One group has studied Rhinoceros by Eugene Ionesco, a wonderful romp through the Theatre of the Absurd which involved them pretending to be rhinoceros' and knocking scenery over (that was unplanned to be honest but worked in the context of the play). Another group took on Six Characters in Search of an Author by Pirandello, a play which looked at the reality of characters created by writers (spooky given I'm about to start creating some). My group studied The Insect Play by the Capek brothers which looked at life in Czechoslovakia between the wars. A cheery play as you can imagine!
Everyone was given a part and I rather fancied being the butterfly, a vain and flighty character with, in my mind, some great opportunities to dress up flamboyantly. But the drama gods were no kind and I was cast as the chrysalis.
Now things didn't work out quite how I'd imagined. For a costume I was given a green sleeping bag with brown blotched painted on it, this was my 'shell'. I had to lie on the stage, fully zipped until only my face was on show. I had some lovely green face paint on which added to the attractive effect. I can't say I felt glamorous as I sweated in a sleeping bag on the stage as my green face slowly drizzled down onto the edge of the nylon, quilted sleeping bag.
My lines were all about the momentous thing that was about to happen to me - I was to turn into a moth - and what a glorious new day was about to dawn - see where I'm going with this? I didn't feel particularly glorious and any sense of renewal was lost on me at that moment as I melted under the stage lights. I looked on with envy at my fellow students as they enjoyed being beetles and butterflies, stomping or flitting across the stage as I lolled on the floor being the best darn chrysalis the college had ever seen.
Eventually of course I was reborn (unzipped) and I struggled out of my sweaty cocoon to emerge as a moth, the process of renewal complete. I'm no expert but I doubt the first words out of a moth's mouth (do they have mouths?) when they are reborn are 'Bloody hell that was hot!' but it was the only laugh the whole play raised! I forget what we were all supposed to learn from the play, something about the march of the mechanised society I think but I certainly learned a few things.
I learned that it's tough being a chrysalis.
I learned that I'm a rubbish actor and my ad libs are the best part of my performance - ask me about my Oedipus Rex!
And I learned that it's hard work renewing yourself, even if only for one night.

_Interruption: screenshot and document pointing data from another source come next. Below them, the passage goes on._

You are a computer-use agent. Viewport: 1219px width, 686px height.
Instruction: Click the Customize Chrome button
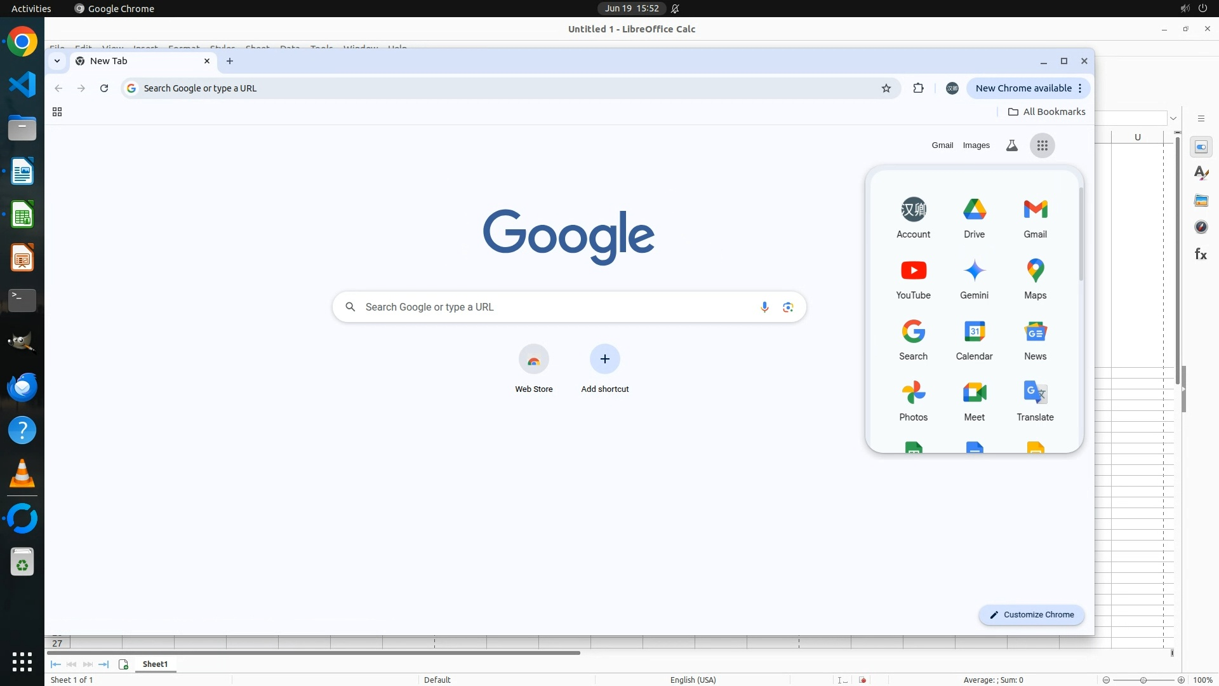(x=1031, y=615)
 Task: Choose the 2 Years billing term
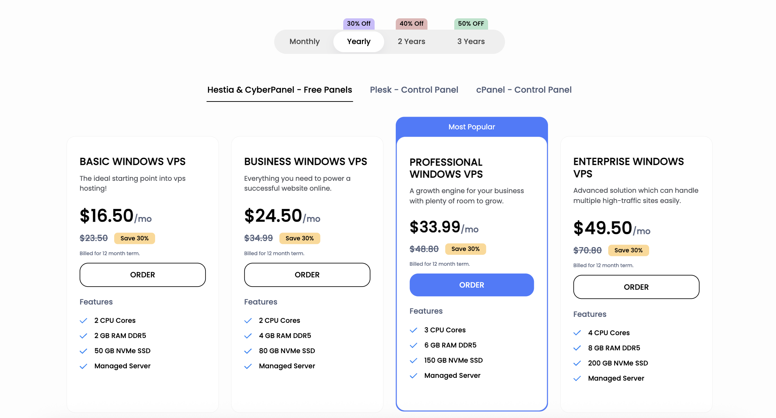pos(411,42)
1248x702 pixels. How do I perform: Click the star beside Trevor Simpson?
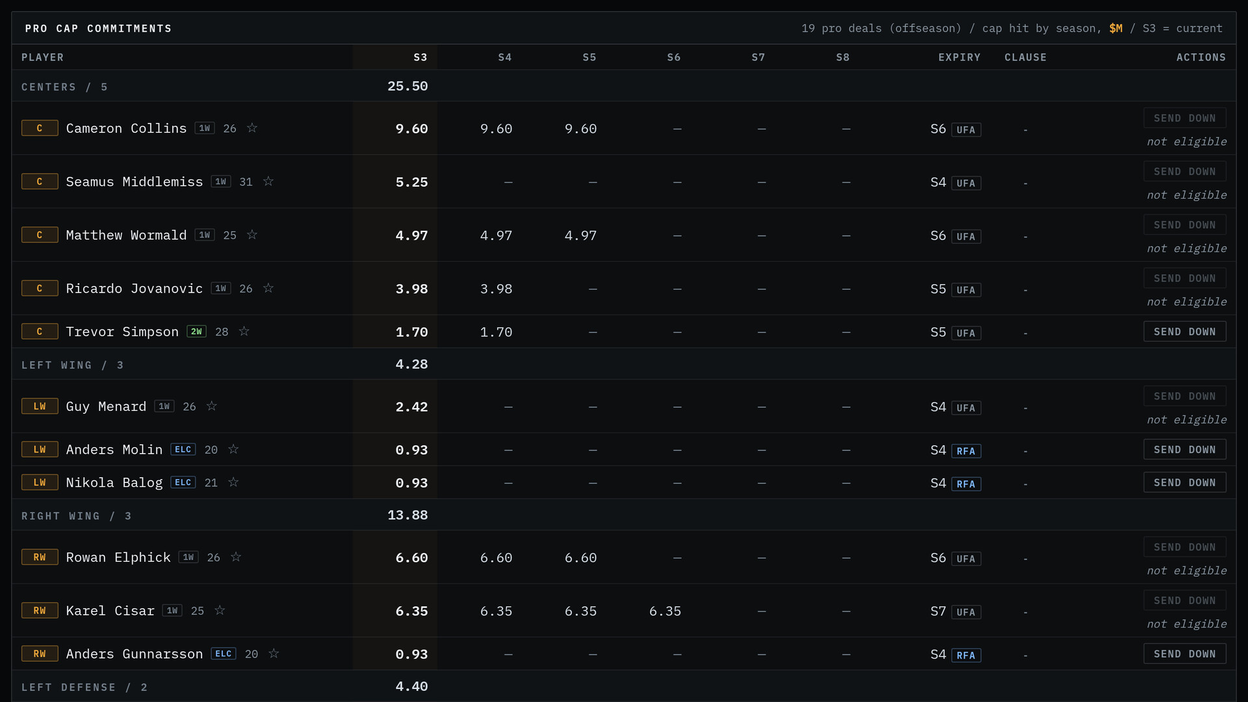(x=244, y=332)
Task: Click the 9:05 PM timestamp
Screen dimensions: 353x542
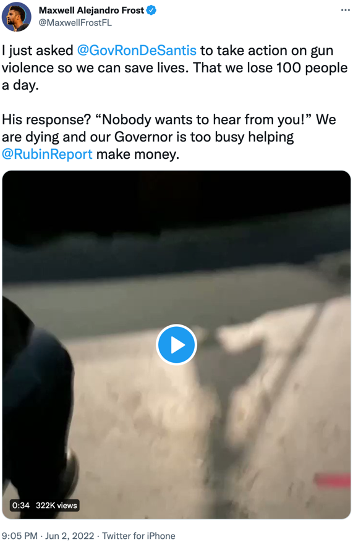Action: [x=20, y=535]
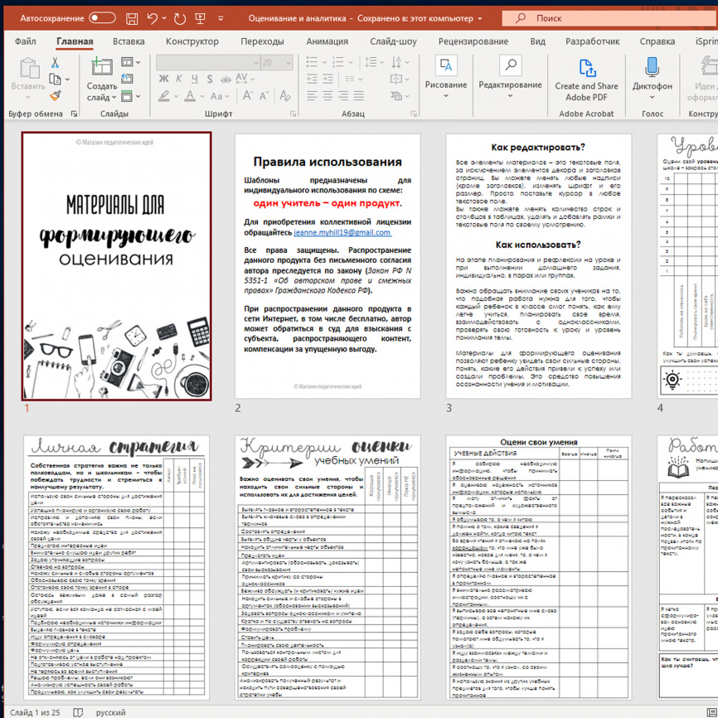Save the presentation with the Save icon
The image size is (718, 718).
click(x=131, y=17)
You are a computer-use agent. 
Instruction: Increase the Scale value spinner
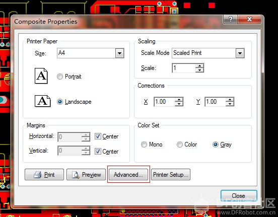pos(199,66)
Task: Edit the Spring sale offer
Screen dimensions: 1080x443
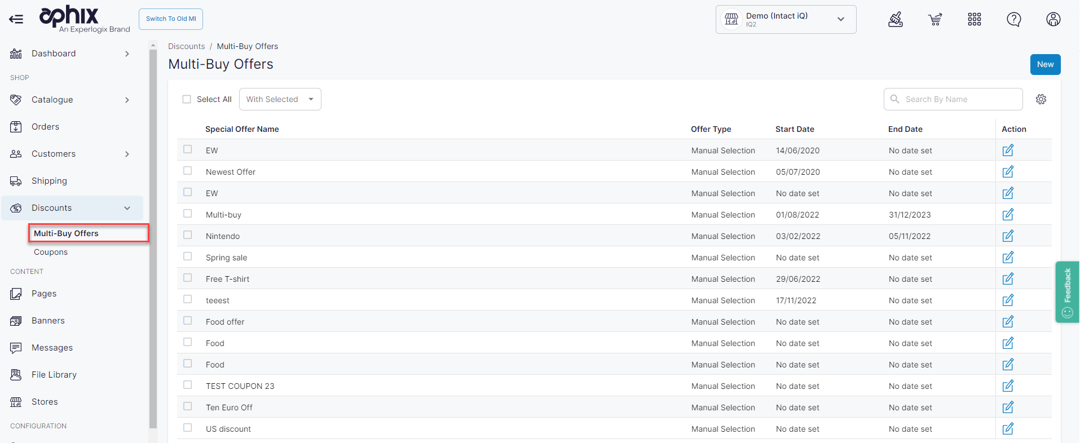Action: 1008,258

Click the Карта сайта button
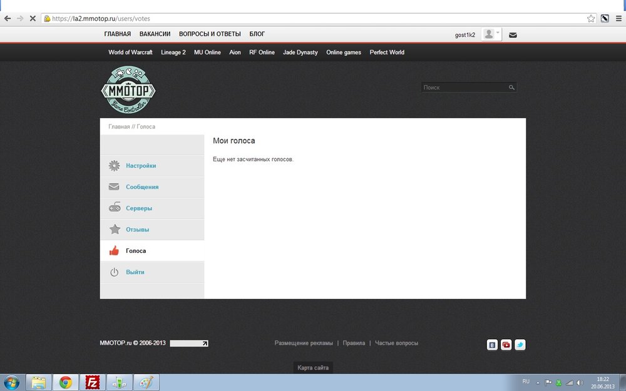312,368
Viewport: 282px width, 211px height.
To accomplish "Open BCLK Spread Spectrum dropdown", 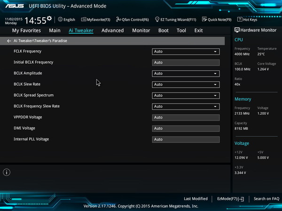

I know that compared to the lovely inspiring things I'll read through this link my post is a bit trivial. However as April begins and I start to write my first full length, properly planned book I feel that I am undergoing a personal renewal as a writer, something I've long wanted to be/do. It's not as sweaty as being a chrysalis but I hope it turns out to be as transformative as the change from chrysalis to moth.